I really think when newspapers publish editorials they should pick ones that have more solid logic than, well, blatant transphobia. Reading Lara sends in this garbage published at the Washington Times,

ENDA purports to “prohibit employment discrimination on the basis of sexual orientation or gender identity.” Clever politically correct wording aside, this is a direct attack on common sense. On some matters, it is good to be discriminating. It is right to discriminate between honesty and dishonesty, between politeness and impoliteness, between right and wrong. And it assuredly is right to be discriminating in choosing who teaches our children. ENDA would make it impossible for a non-church-based charter school, for instance, to remove from the classroom a “she-male” who insists on exposing her pupils to her unnatural transformation.

I suppose making some really legitimate arguments about how laws like ENDA are needed to counteract years of transphobia and homophobia in the workplace or how discrimination is nearly a universal experience for transgender folks just nonsensical in the face of someone that uses words like “she-male,” but seriously, ENDA is only one step in the right direction.
Lisa Mottet writes at Roll Call,

A 2007 meta-analysis by the Williams Institute of 50 studies of job discrimination against LGBT people found regular evidence of bias in the workplace. LGBT people reported various discriminatory behaviors, including overt discrimination (up to 68 percent in the surveys), firing or denial of employment (up to 17 percent), denial of promotion or negative performance evaluation (up to 28 percent) and even verbal or physical violence (up to 41 percent).
For transgender workers specifically, widespread bias makes their quest for jobs even more bleak. Preliminary data from a forthcoming, groundbreaking survey on discrimination against transgender people in the U.S. from the National Gay and Lesbian Task Force and the National Center for Transgender Equality shows that discrimination in employment is a nearly universal experience. Ninety-seven percent of our sample (approximately 6,500 transgender people) report being mistreated or harassed at work. Almost half (47 percent) lost their jobs, were denied a promotion or denied a job as a direct result of being a transgender individual.

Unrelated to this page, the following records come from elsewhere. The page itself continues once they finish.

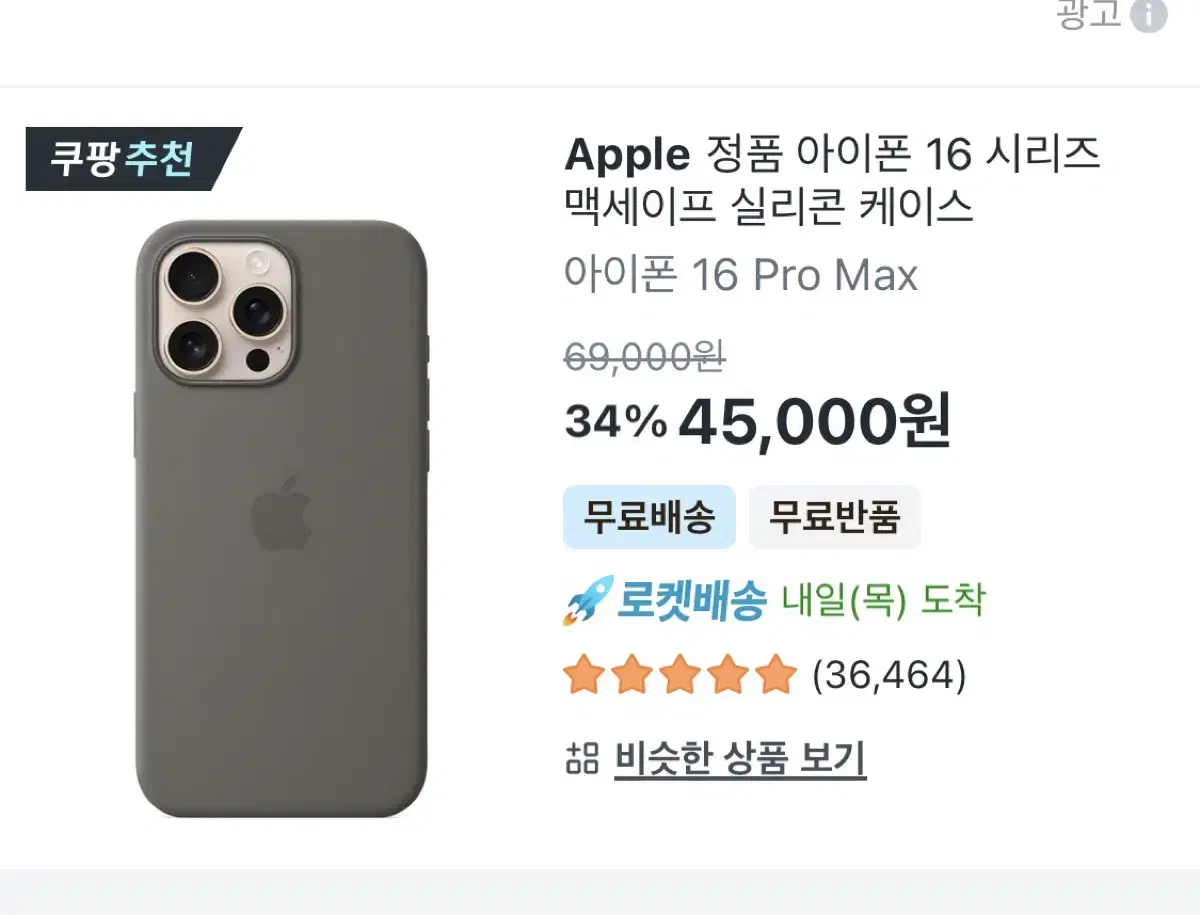Click the ad info icon beside 광고

click(1148, 14)
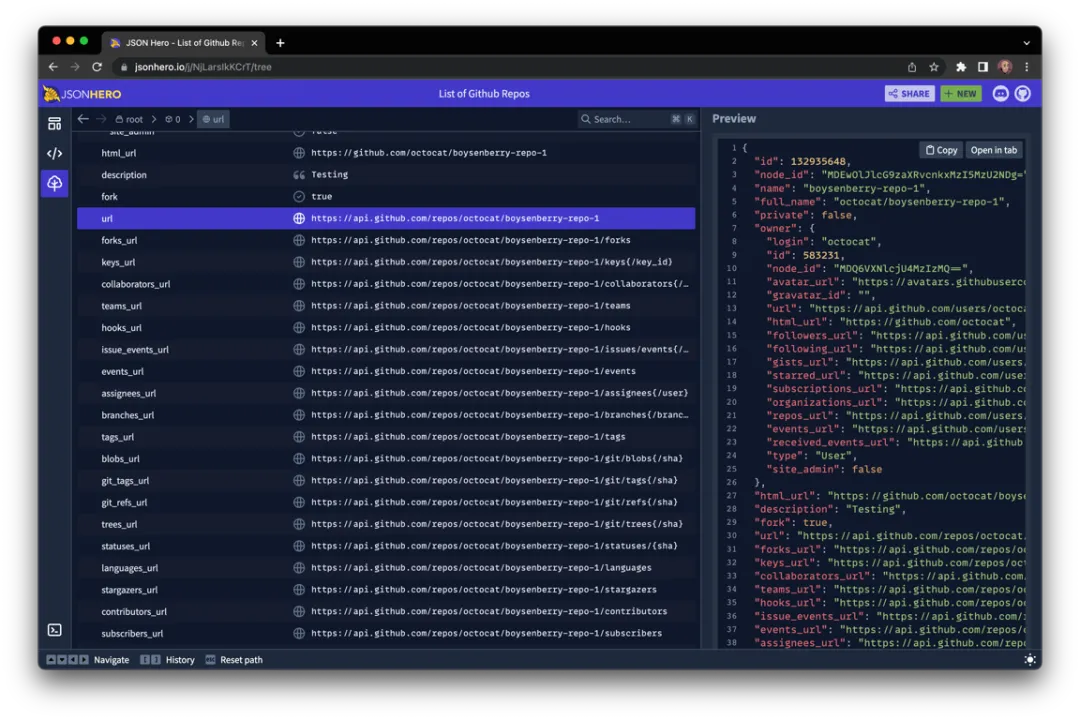1080x720 pixels.
Task: Click the globe icon beside forks_url
Action: click(x=299, y=240)
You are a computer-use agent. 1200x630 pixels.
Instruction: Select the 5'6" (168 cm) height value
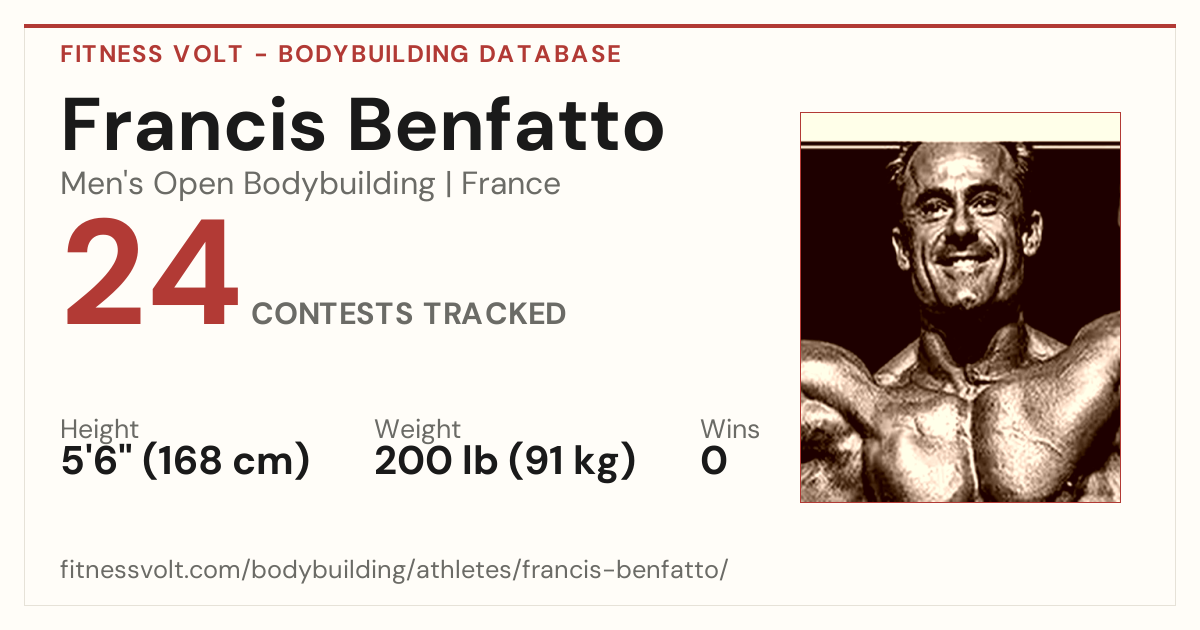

But hey, what’s a little lot of evidence in the face of sweeping generalizations based on ignorance and hatred?
Passing or protesting laws in an effort to “protect our children,” are often misguided efforts that don’t really look at how youth actually interact or deal with different communities or types of people or what youth actually need (think abstinence, drug war, etc etc etc). They are generally a front for parents to air their homophobic, transphobic and often racist ideas of community to a media and political landscape that often buy their bogus ideas of “family values” even when it flies in the face of real common sense, logic and evidence. As someone who taught in public schools for 5 years, kids are able to navigate diverse and new situations without fear and hatred as long as it is facilitated. If all they are fed is fear and hatred than that is what they will see and it is what they will reproduce.
Sounds like these children need protection from their parents myopic worldview more than anything else. The only discrimination I see necessary here should be on behalf of the editors at the Washington Times on what is legitimate political commentary verses ignorant blathering.